Begonnen hat der Verein mit mobiler Arbeit, einem Fußballclub und einem Theaterworkshop in Zusammenarbeit mit dem Theater Phönix – letzterer wurde im vergangenen Jahr mit dem „Interkulturpreis“ sowie mit dem Preis „Stadt der Kulturen 2012“ ausgezeichnet. Im März 2010 hat ADA mehrere Räume in der Starhembergstraße als Jugendzentrum eröffnet. Vor allem am Wochenende nutzen Jugendliche die Räume als Treffpunkt, es gibt Tischfußball und einen Internetanschluss. Seit der Anschaffung eines TV-Kabelanschlusses können bei ADA auch internationale Fußballspiele empfangen werden, die die Jugendlichen bislang in kostspieligen Wettbüros angesehen haben.

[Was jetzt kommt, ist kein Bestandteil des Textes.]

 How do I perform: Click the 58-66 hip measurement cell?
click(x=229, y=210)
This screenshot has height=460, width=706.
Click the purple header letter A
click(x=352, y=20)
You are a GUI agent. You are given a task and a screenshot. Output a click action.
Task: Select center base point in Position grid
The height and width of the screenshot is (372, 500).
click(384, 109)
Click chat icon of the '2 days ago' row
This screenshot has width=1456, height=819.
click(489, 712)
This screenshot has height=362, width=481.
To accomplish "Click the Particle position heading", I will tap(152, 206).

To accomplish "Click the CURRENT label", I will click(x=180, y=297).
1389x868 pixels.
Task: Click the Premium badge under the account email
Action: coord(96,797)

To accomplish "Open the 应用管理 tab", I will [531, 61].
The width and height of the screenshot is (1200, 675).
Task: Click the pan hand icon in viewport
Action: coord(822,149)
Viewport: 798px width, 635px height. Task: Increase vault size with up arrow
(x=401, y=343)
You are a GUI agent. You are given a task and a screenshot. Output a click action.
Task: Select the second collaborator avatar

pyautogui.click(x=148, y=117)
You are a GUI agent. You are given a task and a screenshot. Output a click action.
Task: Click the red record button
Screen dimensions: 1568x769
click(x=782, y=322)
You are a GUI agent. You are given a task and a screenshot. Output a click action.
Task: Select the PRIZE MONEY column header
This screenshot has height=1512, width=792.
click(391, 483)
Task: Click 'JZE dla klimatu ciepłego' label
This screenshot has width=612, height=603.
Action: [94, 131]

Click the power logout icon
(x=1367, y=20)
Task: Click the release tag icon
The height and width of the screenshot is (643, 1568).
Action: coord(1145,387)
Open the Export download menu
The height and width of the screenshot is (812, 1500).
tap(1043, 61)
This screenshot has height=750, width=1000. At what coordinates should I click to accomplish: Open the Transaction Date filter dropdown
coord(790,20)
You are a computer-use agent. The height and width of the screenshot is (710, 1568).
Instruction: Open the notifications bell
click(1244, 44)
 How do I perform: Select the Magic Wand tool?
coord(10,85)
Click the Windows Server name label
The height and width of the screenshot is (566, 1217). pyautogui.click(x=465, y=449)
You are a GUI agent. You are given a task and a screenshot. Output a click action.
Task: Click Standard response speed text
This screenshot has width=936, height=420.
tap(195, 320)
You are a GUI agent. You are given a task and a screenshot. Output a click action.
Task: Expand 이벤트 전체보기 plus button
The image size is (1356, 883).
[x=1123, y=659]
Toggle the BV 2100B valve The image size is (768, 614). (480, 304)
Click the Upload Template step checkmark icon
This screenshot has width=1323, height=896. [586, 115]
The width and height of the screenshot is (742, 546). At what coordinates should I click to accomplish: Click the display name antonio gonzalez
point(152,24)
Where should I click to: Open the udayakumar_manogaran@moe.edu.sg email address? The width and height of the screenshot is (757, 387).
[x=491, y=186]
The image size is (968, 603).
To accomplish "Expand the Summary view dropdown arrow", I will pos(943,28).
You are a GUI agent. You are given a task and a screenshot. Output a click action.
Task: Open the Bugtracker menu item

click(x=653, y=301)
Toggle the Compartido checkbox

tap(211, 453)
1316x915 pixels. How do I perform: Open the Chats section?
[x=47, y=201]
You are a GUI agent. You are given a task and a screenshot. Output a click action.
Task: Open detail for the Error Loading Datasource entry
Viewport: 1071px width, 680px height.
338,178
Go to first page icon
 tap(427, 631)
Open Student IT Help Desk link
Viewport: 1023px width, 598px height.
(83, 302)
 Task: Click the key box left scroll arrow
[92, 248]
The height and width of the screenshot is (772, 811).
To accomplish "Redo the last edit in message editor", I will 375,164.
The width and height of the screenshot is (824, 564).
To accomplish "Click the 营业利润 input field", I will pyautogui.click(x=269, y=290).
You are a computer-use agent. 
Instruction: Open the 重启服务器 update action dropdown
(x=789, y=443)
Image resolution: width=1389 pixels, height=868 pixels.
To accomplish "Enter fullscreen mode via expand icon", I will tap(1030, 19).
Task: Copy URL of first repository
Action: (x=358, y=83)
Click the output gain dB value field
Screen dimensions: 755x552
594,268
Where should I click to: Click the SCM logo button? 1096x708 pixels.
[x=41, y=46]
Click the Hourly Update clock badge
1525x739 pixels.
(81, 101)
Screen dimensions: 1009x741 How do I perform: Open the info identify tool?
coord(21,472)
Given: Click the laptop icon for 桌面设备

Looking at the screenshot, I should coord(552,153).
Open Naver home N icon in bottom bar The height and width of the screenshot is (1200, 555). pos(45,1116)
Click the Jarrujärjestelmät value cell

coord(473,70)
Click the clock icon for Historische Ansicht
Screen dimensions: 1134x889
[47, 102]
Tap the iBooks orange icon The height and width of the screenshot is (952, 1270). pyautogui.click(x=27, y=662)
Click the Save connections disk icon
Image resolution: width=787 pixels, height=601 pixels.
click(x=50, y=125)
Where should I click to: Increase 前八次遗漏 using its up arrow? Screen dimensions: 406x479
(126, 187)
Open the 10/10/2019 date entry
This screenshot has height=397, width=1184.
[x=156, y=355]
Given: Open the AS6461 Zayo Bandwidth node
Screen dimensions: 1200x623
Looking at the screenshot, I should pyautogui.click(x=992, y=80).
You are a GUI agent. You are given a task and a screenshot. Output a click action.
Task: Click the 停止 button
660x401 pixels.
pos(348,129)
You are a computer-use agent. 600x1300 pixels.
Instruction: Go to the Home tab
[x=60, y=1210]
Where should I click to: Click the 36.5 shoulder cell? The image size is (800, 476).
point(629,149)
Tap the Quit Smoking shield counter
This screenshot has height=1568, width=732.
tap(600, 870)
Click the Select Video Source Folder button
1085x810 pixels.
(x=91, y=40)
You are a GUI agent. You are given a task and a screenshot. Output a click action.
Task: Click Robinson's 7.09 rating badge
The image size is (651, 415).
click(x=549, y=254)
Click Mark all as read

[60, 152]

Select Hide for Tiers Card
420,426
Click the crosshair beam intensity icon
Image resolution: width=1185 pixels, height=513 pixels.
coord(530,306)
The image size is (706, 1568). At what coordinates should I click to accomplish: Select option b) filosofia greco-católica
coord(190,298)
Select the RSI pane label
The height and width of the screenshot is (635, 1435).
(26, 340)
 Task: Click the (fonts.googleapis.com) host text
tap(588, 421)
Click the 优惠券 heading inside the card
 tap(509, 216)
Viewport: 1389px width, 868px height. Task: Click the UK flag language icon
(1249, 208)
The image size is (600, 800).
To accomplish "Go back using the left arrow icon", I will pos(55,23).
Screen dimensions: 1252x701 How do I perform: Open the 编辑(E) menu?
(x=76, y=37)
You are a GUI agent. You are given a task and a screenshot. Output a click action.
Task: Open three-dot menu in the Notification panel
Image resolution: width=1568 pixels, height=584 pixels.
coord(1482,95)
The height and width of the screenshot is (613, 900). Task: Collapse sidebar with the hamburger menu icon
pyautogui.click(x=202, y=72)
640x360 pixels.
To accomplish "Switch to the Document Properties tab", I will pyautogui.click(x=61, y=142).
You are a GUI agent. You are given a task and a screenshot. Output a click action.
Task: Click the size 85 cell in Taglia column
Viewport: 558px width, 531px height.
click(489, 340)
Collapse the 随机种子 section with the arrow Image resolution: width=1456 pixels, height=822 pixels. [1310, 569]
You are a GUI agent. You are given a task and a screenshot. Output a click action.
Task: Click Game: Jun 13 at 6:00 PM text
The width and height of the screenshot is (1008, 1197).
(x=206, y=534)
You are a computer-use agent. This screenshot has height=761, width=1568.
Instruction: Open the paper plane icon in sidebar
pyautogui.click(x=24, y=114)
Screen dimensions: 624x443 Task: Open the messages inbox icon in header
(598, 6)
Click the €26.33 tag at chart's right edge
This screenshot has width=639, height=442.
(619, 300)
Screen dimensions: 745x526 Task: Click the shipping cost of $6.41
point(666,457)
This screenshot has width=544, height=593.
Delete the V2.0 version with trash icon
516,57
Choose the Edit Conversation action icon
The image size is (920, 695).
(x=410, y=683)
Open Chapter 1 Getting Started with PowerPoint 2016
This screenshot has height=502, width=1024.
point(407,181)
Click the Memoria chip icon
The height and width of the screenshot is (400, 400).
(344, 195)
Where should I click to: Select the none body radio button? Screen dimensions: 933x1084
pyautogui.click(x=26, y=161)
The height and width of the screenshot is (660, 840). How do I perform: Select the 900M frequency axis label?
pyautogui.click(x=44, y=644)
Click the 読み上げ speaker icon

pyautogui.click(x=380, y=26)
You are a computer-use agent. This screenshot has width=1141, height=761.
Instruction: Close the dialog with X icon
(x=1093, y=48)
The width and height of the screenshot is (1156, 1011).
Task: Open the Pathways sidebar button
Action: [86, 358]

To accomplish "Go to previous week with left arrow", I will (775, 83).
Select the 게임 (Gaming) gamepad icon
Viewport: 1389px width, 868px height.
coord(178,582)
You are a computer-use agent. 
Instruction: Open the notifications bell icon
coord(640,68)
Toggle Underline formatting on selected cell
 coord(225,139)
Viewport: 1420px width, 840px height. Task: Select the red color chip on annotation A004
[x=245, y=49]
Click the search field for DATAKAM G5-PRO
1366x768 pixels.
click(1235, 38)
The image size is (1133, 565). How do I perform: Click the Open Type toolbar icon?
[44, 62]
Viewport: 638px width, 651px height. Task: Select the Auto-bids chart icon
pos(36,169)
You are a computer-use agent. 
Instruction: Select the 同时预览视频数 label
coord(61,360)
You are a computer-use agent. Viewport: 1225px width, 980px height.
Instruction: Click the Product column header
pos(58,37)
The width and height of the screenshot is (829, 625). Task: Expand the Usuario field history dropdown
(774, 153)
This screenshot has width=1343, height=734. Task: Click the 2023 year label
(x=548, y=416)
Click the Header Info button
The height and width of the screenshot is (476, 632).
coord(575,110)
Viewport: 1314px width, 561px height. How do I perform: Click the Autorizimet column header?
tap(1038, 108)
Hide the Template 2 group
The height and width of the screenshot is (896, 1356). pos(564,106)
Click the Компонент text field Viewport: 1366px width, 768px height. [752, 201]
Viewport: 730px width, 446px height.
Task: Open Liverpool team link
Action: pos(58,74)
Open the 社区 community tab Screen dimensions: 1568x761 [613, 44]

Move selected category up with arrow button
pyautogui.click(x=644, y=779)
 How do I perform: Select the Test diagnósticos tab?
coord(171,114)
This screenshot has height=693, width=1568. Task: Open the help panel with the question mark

Mit der Eröffnung des Vereinslokals sind auch Kursangebote dazugekommen. Es gibt einen Mal-Workshop, den Gründungsmitglied und Maler Dersim Tuncel mit der Gestalttherapeutin Eva Patz leitet. Ein interkulturelles Musikerinnenensemble hat sich unter der Leitung des Saz-Lehrers Yüksel Omac zusammengefunden. Zwei mal jährlich werden Jugendcamps mit speziellen Schwerpunkten veranstaltet. Durch all diese Angebote werden mittlerweile an die 100 Jugendlichen erreicht. Es gibt Filmabende im Vereinslokal, Backgammon- und Schachturniere sowie Infoveranstaltungen für Eltern, die zusammen mit dem Verein SchEz organisiert werden. Aus den Elternveranstaltungen hat sich ein wöchentlicher Frauentreff herauskristallisiert. Zudem ist die Community mit anderen Organisationen wie migrare oder maiz gut vernetzt – von wegen Parallelgesellschaft!

Zur Vereinskommunikation wurde von Anfang an auch auf neue Medien gesetzt. Die ADA-Homepage  wird häufig aktualisiert und auch mit Hinweisen auf  Zeitungsartikel, Veranstaltungen und politische Statements zweisprachig befüllt. Arda Yilmaz und andere Jugendliche haben im vorigen Jahr die Gruppe rADAr gegründet, die „Schnappschüsse aus dem Alltag“ sammelt, online stellt und kommentiert. Satirische Beobachtungen von Momenten und Medienberichten, in denen jemand „zu schnell“ unterwegs ist. In der rADAr-Gruppe steckt noch Potential – soll auch heißen, dass dieses noch nicht zur Gänze entfaltet ist.

Als türkisch-stämmige Obfrau ist Necla Tuncel an sich schon ein Statement zur geschlechtersensiblen Positionierung des Vereins – und sicherlich ein Vorbild für die jungen Frauen bei ADA. Integration durch Vorbildwirkung – das Rezept von Staatssekretär Sebastian Kurz ist im Verein ADA bereits umgesetzt. So politisch die ehrenamtlich mitarbeitenden Erwachsenen agieren, so aktiv zeigen sich bereits einige Jugendliche. Nach dem letzten Infoabend zum Thema Gewerkschaften in Österreich sind nun auch drei Jugendliche vom Verein ADA und der Solidaritätsplattform bei der ÖGJ vertreten. Vielleicht dauert es also nicht mehr lange, bis die Öffentlichkeit entsprechend reagiert, den (migrantischen) Jugendlichen andere Fragen stellt und dann auch zuhört.